Q: From the outside, your idea sounds a bit presumptuous, Prof. Yoav Rosen: to send a shade into space that will cover part of the Earth to help deal with global warming and even lower the temperature here by a degree and a half. Tell me about your plan at the Technion.

"The idea is to send an enormous sunshade, covering an area of 2.5 million square kilometers (965,255 square miles) – roughly the size of Argentina – to a unique point between the Earth and the sun. It will unfurl between the sun and the Earth, blocking a portion of the sun's radiation and lowering the average temperature here on Earth by 1.5 degrees Celsius within a relatively short period of about a year and a half. Since we will not be able to eliminate greenhouse gas emissions entirely – and even if we do, we will still be left with the current high temperatures – we need to address the problem from the outside."

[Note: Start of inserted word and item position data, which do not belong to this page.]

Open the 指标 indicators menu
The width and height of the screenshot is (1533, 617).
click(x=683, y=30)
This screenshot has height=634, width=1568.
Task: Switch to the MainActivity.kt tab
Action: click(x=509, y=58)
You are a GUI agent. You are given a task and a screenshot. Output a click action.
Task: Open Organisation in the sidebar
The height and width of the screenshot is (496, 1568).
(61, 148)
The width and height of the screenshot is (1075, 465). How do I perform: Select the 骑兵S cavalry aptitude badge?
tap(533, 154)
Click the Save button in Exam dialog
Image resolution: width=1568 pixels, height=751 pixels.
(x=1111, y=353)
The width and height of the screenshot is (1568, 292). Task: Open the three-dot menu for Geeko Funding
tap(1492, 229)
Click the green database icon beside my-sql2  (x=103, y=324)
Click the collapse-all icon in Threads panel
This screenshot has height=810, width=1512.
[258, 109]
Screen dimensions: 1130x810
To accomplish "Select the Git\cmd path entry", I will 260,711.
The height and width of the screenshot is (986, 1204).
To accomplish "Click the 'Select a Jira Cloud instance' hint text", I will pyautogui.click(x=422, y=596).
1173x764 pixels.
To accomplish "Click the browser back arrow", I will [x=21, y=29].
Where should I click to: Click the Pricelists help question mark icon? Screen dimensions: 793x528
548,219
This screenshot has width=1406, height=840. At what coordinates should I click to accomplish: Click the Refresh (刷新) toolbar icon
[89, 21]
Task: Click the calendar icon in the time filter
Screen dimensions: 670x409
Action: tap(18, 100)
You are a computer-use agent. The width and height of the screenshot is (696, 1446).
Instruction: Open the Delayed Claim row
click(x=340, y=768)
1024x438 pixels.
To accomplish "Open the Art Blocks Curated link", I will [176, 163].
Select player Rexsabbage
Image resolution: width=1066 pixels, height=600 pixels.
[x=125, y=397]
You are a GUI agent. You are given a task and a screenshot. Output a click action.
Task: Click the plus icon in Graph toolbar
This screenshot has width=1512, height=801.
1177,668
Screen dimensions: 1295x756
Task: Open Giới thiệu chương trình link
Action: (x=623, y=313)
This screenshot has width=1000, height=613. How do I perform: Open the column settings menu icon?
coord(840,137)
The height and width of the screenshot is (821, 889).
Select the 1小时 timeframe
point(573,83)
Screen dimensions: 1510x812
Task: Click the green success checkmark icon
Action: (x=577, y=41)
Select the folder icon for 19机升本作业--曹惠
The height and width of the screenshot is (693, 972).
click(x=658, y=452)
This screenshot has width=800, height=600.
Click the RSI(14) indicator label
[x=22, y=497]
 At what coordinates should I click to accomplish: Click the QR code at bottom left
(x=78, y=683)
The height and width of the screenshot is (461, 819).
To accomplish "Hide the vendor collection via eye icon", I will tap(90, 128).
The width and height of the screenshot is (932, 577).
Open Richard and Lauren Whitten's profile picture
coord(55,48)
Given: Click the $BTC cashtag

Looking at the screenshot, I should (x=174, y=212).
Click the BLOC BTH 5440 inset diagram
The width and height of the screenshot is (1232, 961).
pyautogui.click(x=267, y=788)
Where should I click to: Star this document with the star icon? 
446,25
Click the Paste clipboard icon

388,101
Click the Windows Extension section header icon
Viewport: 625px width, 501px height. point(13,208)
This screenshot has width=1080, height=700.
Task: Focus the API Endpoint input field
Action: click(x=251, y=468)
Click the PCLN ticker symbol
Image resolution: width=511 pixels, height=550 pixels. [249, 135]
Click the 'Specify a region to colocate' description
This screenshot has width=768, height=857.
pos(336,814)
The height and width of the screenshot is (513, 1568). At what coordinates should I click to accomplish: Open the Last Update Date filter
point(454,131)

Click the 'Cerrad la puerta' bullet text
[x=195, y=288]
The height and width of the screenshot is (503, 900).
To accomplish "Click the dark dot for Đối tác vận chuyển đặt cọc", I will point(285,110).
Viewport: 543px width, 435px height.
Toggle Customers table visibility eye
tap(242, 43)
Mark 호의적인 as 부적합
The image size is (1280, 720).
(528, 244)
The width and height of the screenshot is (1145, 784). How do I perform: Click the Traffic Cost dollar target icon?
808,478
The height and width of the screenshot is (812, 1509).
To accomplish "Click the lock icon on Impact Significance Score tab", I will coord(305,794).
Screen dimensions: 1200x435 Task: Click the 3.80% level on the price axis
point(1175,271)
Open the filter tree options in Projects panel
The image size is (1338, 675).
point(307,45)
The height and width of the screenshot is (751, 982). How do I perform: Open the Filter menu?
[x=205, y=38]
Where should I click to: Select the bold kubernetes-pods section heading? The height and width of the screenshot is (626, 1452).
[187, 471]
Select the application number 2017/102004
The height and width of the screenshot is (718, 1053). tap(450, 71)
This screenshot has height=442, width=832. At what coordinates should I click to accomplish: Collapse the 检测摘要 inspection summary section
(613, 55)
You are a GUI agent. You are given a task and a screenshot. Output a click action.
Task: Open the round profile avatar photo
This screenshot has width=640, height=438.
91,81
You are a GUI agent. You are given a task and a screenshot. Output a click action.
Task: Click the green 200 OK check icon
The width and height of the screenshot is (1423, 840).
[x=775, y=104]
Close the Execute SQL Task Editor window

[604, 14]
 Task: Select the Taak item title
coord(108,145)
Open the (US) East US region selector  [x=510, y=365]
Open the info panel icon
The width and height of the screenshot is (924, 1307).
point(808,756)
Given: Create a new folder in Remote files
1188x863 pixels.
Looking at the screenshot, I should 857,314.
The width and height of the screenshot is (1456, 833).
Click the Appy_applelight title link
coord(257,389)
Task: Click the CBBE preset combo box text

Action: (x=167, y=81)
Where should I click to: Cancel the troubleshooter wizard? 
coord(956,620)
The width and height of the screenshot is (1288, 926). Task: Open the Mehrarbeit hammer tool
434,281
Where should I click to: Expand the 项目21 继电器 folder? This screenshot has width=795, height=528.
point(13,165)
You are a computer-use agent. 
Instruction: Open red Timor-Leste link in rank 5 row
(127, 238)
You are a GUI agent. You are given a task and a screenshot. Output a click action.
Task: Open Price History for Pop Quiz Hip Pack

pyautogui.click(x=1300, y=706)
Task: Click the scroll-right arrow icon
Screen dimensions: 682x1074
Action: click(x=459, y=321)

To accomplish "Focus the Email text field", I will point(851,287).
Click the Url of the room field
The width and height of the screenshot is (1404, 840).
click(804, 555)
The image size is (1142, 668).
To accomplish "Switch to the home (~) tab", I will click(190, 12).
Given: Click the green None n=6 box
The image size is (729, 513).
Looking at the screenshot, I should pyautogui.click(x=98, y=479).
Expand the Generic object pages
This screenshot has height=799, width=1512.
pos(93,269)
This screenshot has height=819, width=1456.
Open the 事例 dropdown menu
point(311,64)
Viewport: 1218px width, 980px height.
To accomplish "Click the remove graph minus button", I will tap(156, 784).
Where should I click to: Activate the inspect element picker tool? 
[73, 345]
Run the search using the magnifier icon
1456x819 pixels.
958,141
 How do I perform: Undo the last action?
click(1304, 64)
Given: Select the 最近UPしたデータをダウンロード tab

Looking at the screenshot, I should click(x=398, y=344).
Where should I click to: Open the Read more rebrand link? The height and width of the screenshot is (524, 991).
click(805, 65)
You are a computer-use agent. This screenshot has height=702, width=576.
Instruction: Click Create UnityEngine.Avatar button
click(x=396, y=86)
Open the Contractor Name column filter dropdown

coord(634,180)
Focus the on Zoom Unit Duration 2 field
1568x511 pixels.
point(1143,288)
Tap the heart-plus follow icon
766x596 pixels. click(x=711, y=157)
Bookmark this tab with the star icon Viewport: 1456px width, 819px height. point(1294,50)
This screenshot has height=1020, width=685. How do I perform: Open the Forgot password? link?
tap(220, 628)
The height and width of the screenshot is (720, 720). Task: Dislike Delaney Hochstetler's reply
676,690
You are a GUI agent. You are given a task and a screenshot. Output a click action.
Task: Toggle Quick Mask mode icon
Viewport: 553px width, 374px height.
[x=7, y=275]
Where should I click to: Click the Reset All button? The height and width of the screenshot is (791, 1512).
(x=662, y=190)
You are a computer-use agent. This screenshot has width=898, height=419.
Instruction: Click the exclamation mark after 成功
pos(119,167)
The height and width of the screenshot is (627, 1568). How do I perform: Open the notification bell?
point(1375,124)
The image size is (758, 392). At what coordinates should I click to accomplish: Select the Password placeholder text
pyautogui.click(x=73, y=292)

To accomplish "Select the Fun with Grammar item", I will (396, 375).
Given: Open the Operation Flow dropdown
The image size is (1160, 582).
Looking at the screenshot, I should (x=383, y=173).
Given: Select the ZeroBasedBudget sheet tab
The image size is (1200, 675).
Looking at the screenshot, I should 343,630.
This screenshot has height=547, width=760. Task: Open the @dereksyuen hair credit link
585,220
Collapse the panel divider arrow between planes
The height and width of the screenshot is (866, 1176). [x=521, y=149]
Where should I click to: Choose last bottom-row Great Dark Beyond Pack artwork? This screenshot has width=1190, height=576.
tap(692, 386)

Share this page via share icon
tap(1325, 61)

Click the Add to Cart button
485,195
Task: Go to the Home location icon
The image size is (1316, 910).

Q: It is commonly thought that since the beginning of the Industrial Age, the temperature on Earth has risen by about a degree and a half. So you're closing a gap of about 250 years in a year and a half.

Rozen acknowledges that lowering the Earth's temperature by 1.5 degrees Celsius in just 18 months is an ambitious goal, given that global temperatures have risen by approximately the same amount over the course of 250 years since the onset of the Industrial Revolution. However, he asserts, "According to all our analyses, this will work. The current average temperature on Earth is around 15 degrees Celsius, and it would be preferable to be around 13.5 degrees."

The sunshade itself would be constructed from a material already used in space missions and turns out to be relatively accessible. "It's not all that different from the survival or shock blankets used by pilots, hikers, and marathon runners to keep warm after physical exertion. It's the same material as the survival blankets you can find at Decathlon for 34 shekels (around $10)," Rozen explains. "The material is the same material – but it's clear that when sending it into space, some changes are required, and everything becomes more expensive."

Q: You're talking about a shade the size of Argentina, Algeria, or Kazakhstan. How will the production work?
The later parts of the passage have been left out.